Print what the records say exactly, and omit the pictures.

[Collected data]
··········

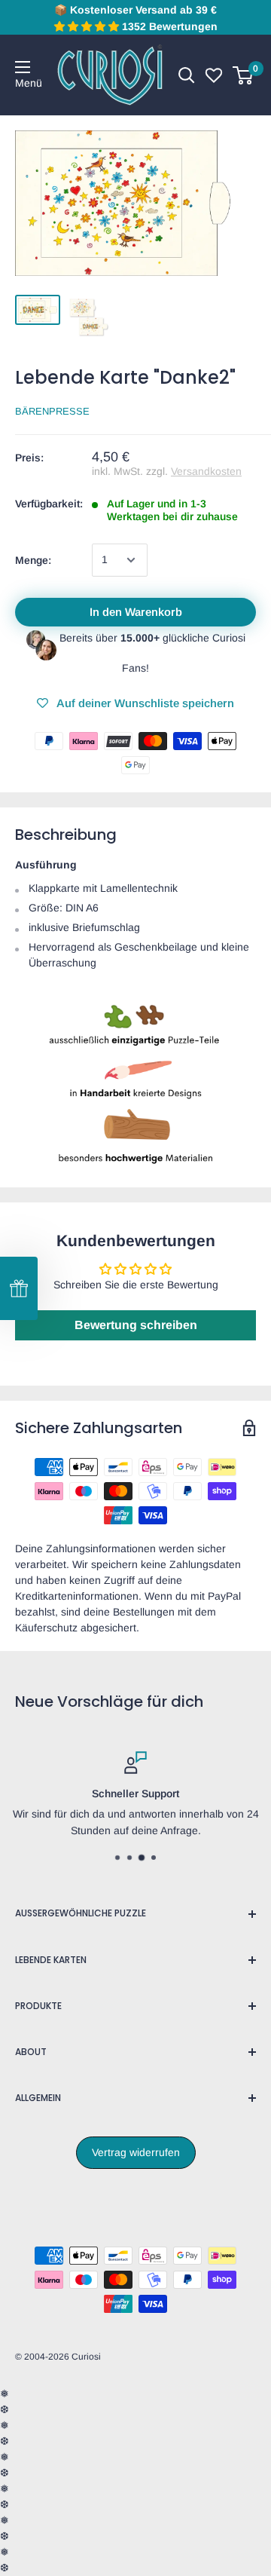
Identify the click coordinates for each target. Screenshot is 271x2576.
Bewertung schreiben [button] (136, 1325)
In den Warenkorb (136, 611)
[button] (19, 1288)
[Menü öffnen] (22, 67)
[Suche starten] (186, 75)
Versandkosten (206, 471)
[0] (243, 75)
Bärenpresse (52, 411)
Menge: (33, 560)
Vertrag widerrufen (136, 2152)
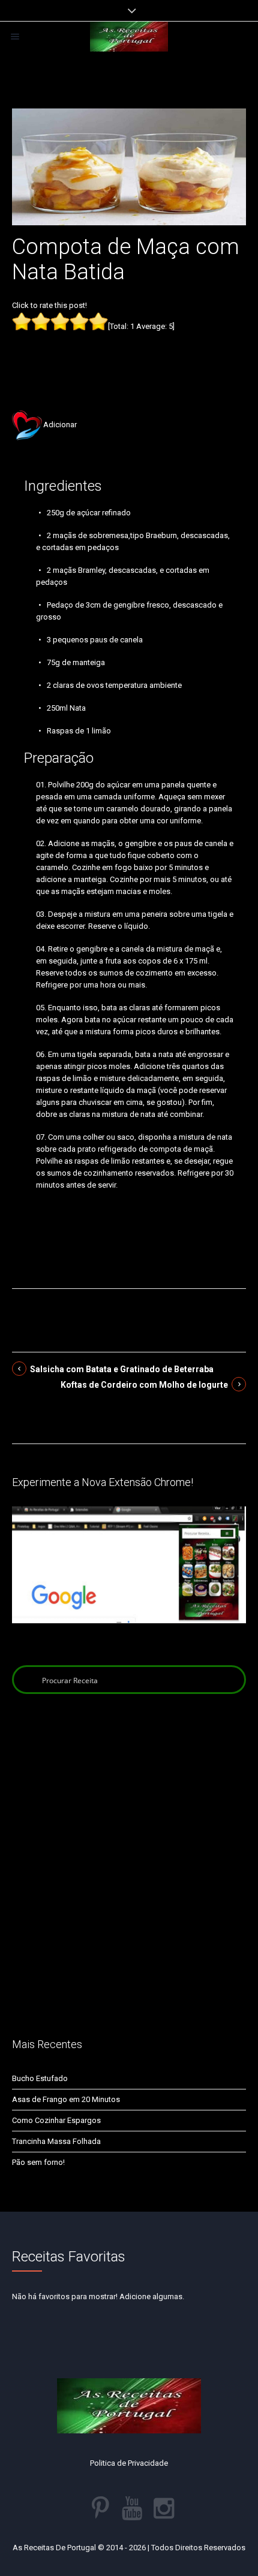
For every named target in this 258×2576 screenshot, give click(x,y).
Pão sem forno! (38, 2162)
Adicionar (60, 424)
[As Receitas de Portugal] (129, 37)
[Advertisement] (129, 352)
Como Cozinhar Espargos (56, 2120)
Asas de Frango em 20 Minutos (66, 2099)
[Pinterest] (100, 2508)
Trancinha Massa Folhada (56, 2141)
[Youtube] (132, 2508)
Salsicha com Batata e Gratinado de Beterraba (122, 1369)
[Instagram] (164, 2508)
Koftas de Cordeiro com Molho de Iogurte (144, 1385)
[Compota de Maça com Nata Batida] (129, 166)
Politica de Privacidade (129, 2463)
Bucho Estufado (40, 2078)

··········

◆ **COMPLETED EXERCISE**
Identify the click coordinates for each target. Screenshot is 271x2576.
Bewertung schreiben [button] (136, 1325)
In den Warenkorb (136, 611)
[button] (19, 1288)
[Menü öffnen] (22, 67)
[Suche starten] (186, 75)
Versandkosten (206, 471)
[0] (243, 75)
Bärenpresse (52, 411)
Menge: (33, 560)
Vertrag widerrufen (136, 2152)
For every named target in this 258×2576 screenshot, give click(x,y).
Pão sem forno! (38, 2162)
Adicionar (60, 424)
[As Receitas de Portugal] (129, 37)
[Advertisement] (129, 352)
Como Cozinhar Espargos (56, 2120)
Asas de Frango em 20 Minutos (66, 2099)
[Pinterest] (100, 2508)
Trancinha Massa Folhada (56, 2141)
[Youtube] (132, 2508)
Salsicha com Batata e Gratinado de Beterraba (122, 1369)
[Instagram] (164, 2508)
Koftas de Cordeiro com Molho de Iogurte (144, 1385)
[Compota de Maça com Nata Batida] (129, 166)
Politica de Privacidade (129, 2463)
Bucho Estufado (40, 2078)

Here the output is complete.